### Text provided
------------------------------------------------------------
BE SURE....that you either wish to WIPE windows completely, or that you wish to dual boot

If you wish to dual boot, ignore the tutorial below and post a fresh topic saying that is what you wish to do.




**How to install/try Linux Mint on your Windows PC**

First, you can -- __and should__ -- try Linux Mint before switching to it. Fortunately, unlike other operating systems, Linux distros like Mint make it easy to give them a test run before installing it.

First you'll need to download a copy of Linux Mint, which comes with three different desktops: MATE, Xfce, and its default desktop, Cinnamon. If you have a 2012-or-newer PC, I recommend you download the 64-bit version of Mint with Cinnamon and multi-media support.

If you don't have an __ISO burner program__, download one. I recommend freeware programs ImgBurn for optical drives and Yumi for Windows for USB sticks. Other good choices are LinuxLive USB Creator and UNetbootin. These are also free programs.

((( I use unetbootin. I download the iso file separately....I don't use unetbootin to download it for me. I then use the area at the bottom of the unetbootin window to locate the iso on my pc, select the USB stick to write it to....select 4gb of persistence (so that after a reboot most/all the changes i have made will still be there)....and away we go !)))
------------------------------------------------------------
### What this task involves
Continue the Linux Mint installation guide from where it stops.

### Supplied entries
------------------------------------------------------------
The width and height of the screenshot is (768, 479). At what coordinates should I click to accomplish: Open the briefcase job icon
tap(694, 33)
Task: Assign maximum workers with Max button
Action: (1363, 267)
------------------------------------------------------------
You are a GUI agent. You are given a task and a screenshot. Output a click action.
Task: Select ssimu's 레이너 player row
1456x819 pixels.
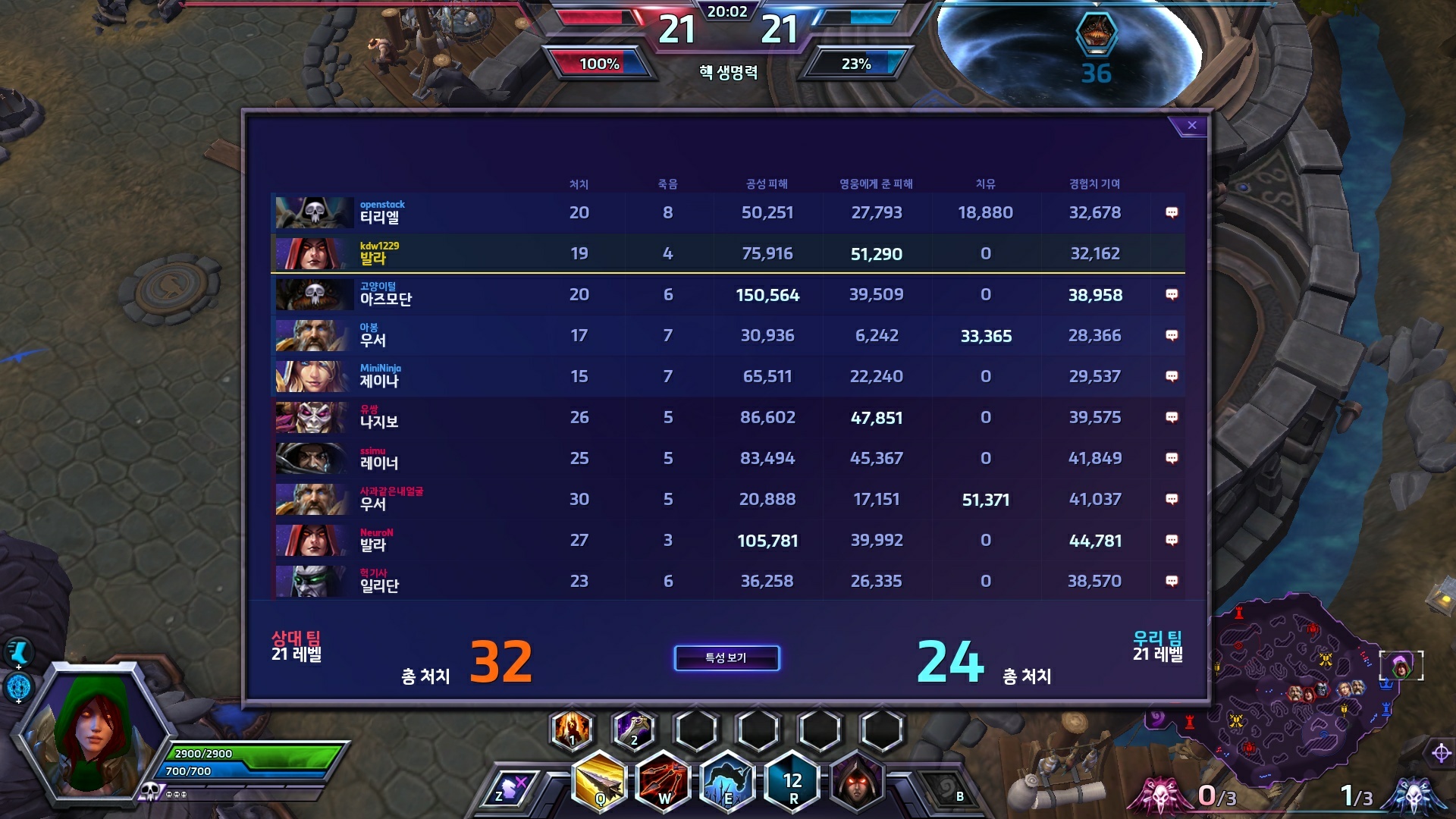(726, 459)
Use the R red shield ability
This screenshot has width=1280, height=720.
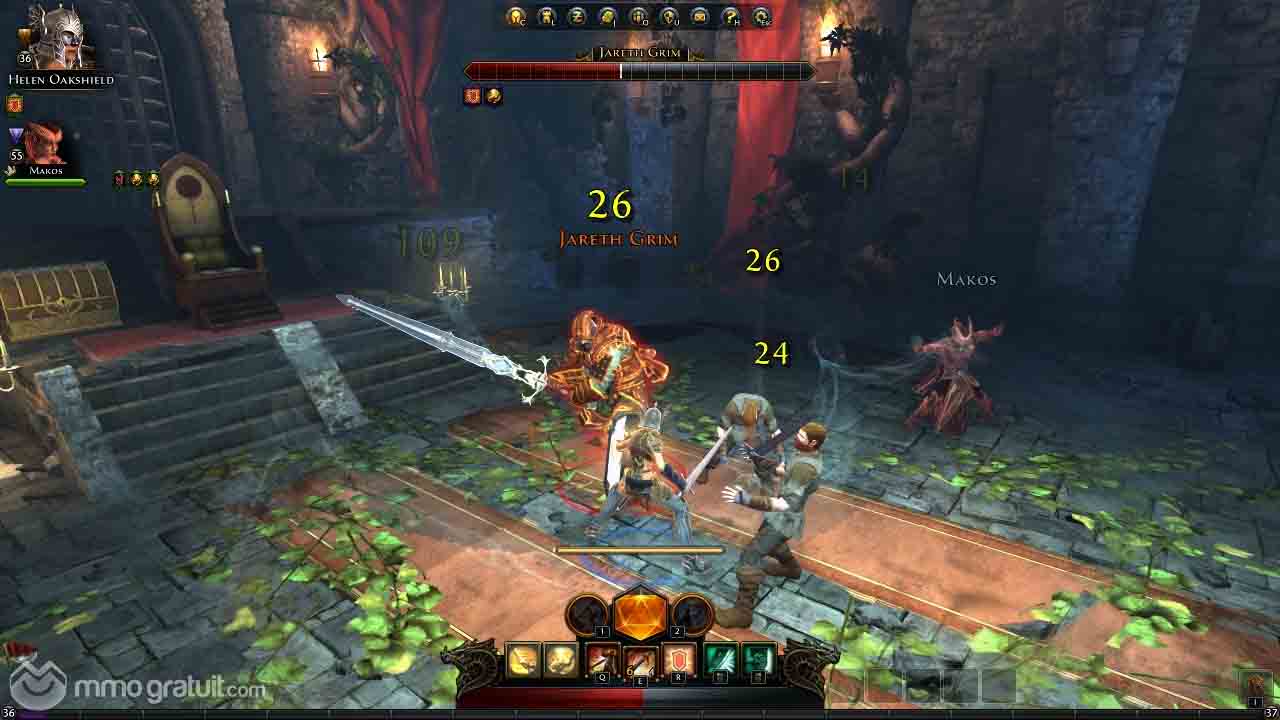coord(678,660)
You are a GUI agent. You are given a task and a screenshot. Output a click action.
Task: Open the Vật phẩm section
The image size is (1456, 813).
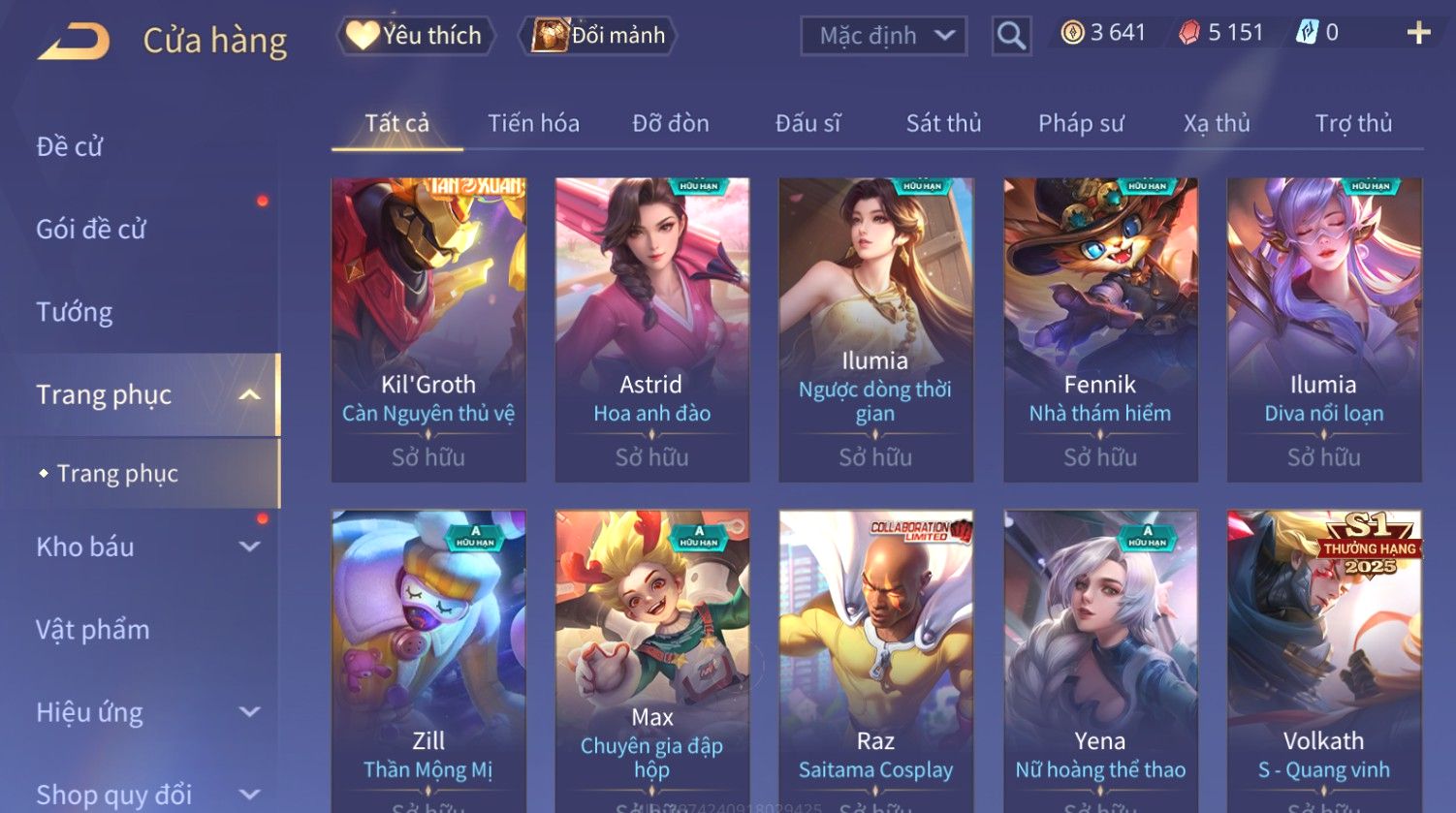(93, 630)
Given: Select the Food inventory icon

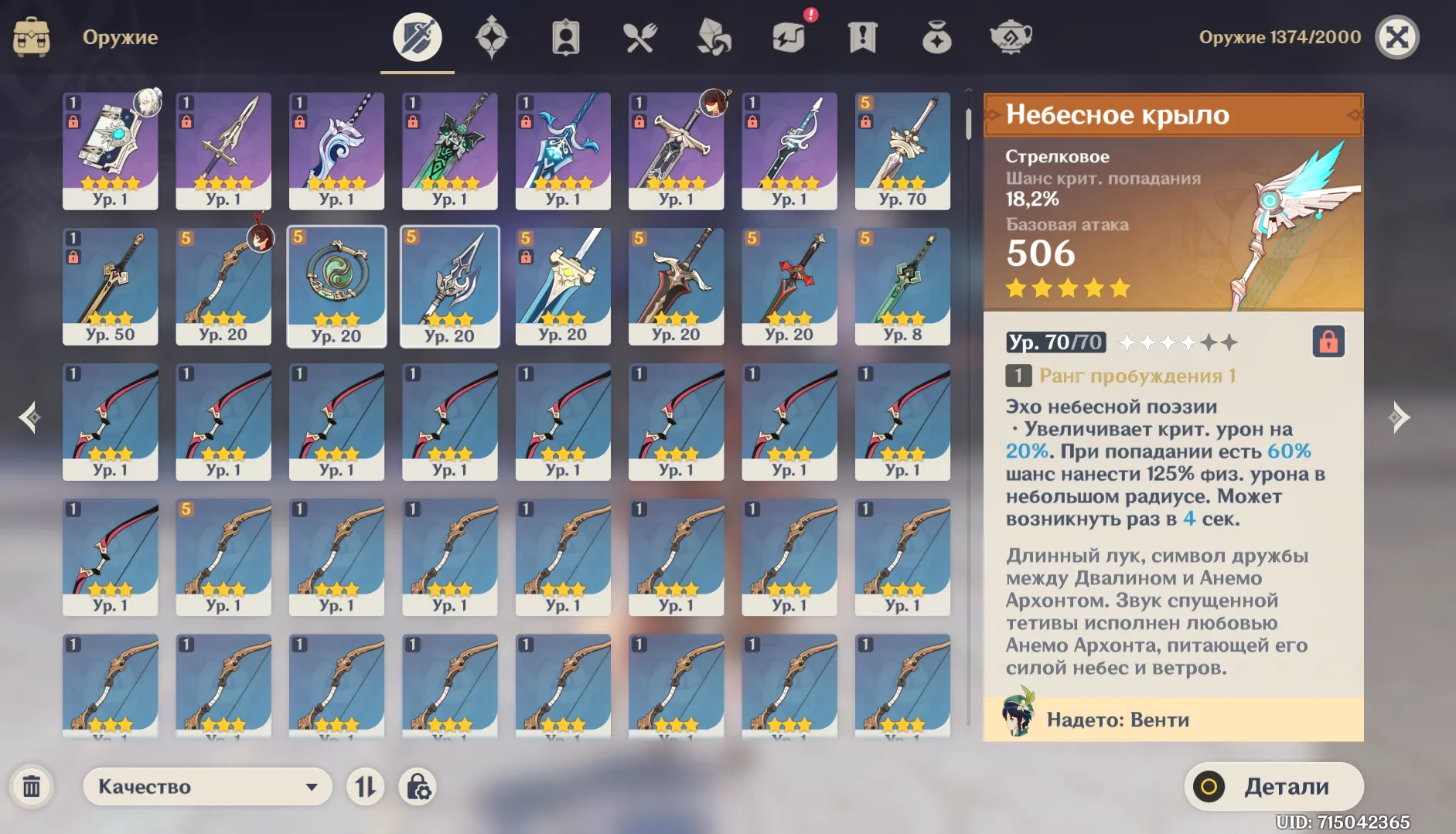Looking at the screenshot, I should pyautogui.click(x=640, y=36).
------------------------------------------------------------
### Answer for this exercise
**Giving Mint a try**

Once you've installed the burner program and have the latest Linux Mint ISO file in hand, use the burner to put the ISO image to your disc or USB stick. If you're using a DVD -- __Mint is too big to fit on a CD__ -- check your newly burned disc for errors. Over the years, I've had more __problems with running Linux and installing Linux from DVDs__ from bad discs than all other causes combined.

You can set it up a USB stick with persistent storage. With this, you can store your programs and files on the stick. This way you can carry Linux and use it as a walk-around operating system for hotel, conference, and library PCs. I've found this to be very handy and there's always at least one Linux stick in my laptop bag.

**Next, you place your disc or USB stick into your PC and reboot**. During the reboot, stop the boot-up process and get to your PC's UEFI or BIOS settings. How you do this varies according to the system.

Look for a message as the machine starts up that tells which key or keys you'll need to press in order to get to the BIOS or UEFI. Likely candidates are a function key or the "esc" or "delete" keys. __If you don't spot it the first time, don't worry about it. Just reboot and try again.__


Once you get to the BIOS or UEFI, look for a menu choice labeled "Boot," "Boot Options," or "Boot Order." If you don't see anything with the word "boot" in it, check other menu options such as "Advanced Options," "Advanced BIOS Features," or "Other Options." Once you find it, set the boot order so that instead of booting from the hard drive first, you boot from either the CD/DVD drive or from a USB drive.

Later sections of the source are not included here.